WHAT NEEDS TO BE DONE: Whenever a line of the listing contains the string "Given", return that line.

┌──

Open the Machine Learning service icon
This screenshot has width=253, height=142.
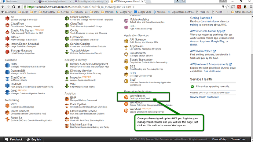tap(67, 126)
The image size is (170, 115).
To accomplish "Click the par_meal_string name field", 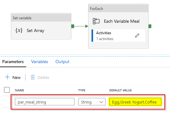I will tap(45, 102).
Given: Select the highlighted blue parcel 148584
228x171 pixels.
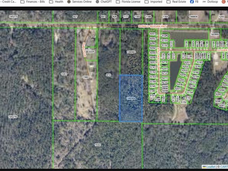Looking at the screenshot, I should [131, 98].
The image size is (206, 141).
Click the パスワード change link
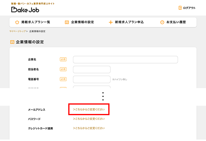click(x=89, y=119)
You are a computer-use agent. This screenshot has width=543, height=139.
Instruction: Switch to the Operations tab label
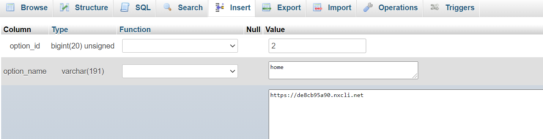coord(398,8)
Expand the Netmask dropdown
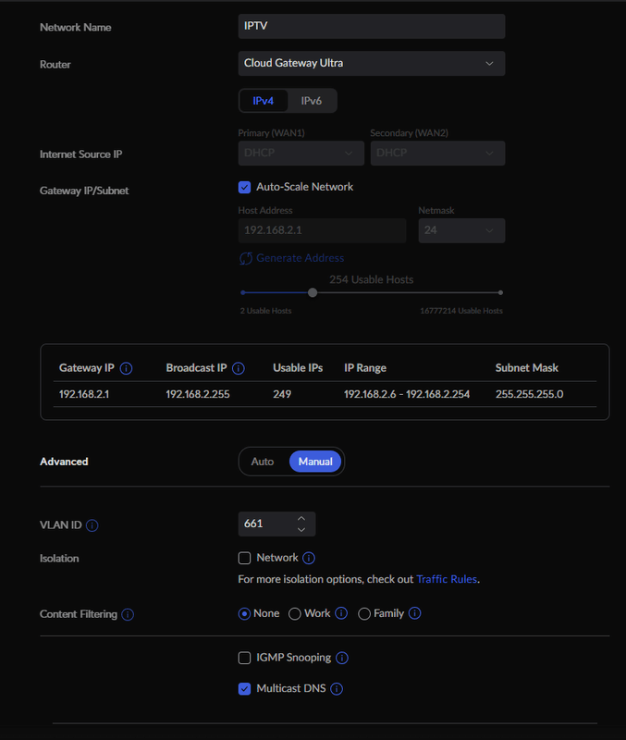Image resolution: width=626 pixels, height=740 pixels. [x=461, y=230]
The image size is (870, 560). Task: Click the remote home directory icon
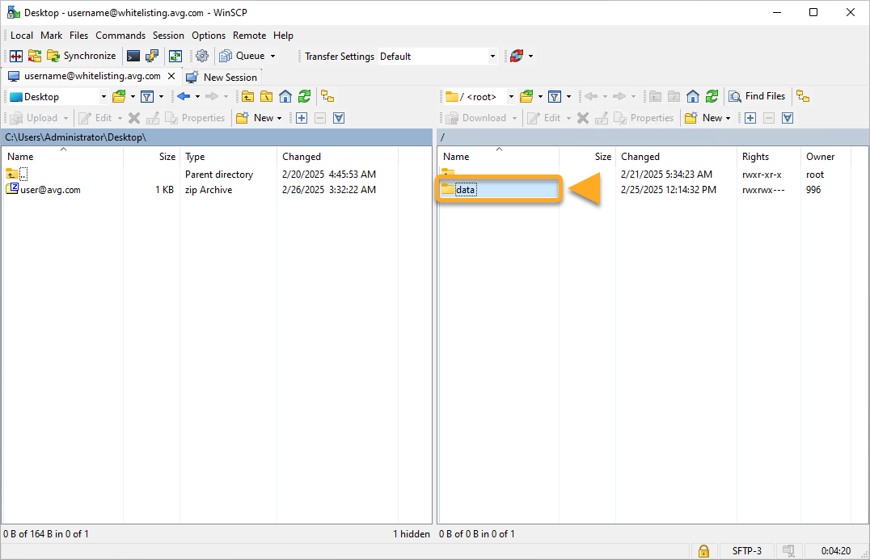[x=693, y=96]
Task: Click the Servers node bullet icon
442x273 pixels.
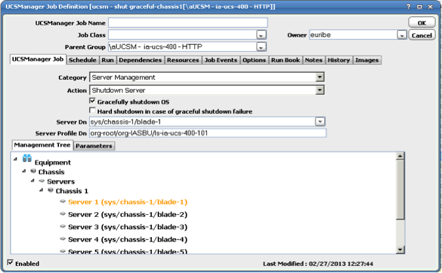Action: pyautogui.click(x=42, y=181)
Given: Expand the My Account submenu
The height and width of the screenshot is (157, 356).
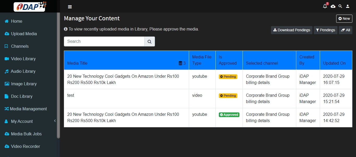Looking at the screenshot, I should (55, 121).
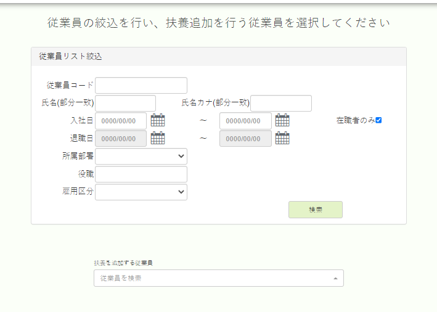The width and height of the screenshot is (437, 312).
Task: Click the 従業員リスト絞込 panel header
Action: click(x=219, y=57)
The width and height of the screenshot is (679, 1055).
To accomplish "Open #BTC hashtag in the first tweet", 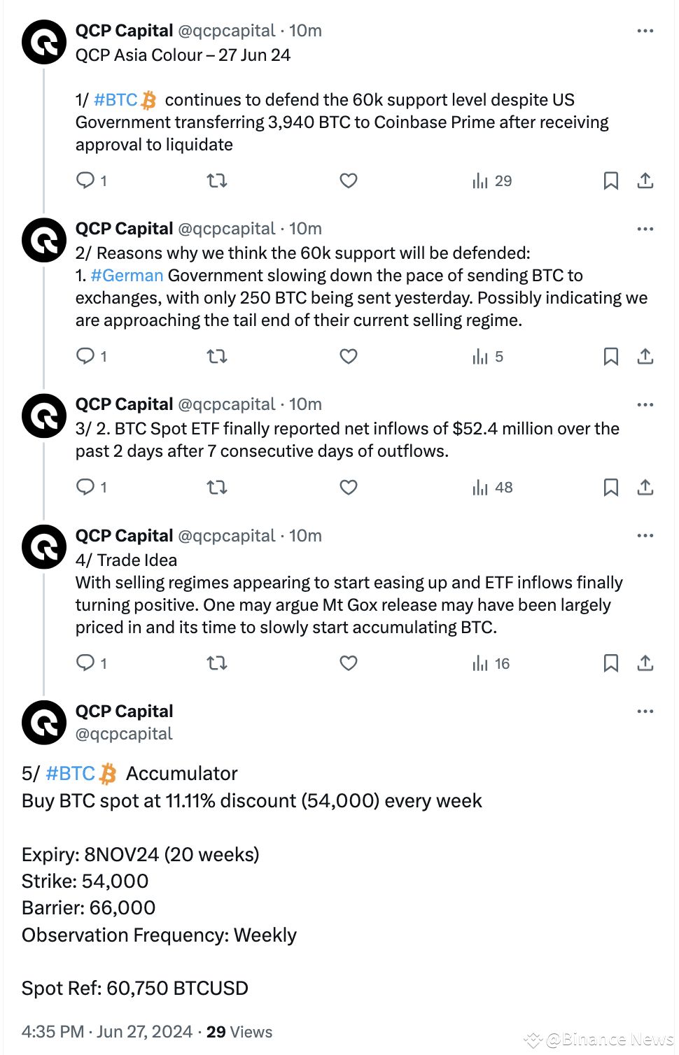I will tap(116, 100).

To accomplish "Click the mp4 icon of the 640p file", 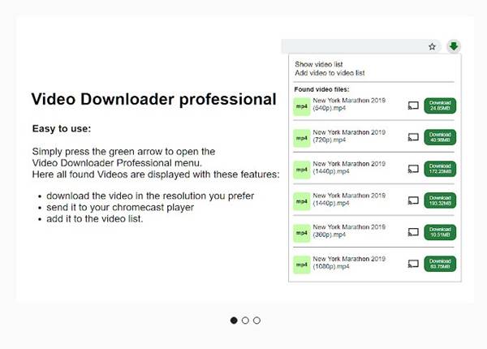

└──

YOUR RESPONSE:
Given: Select the highlighted blue parcel 148584
Given: Expand the My Account submenu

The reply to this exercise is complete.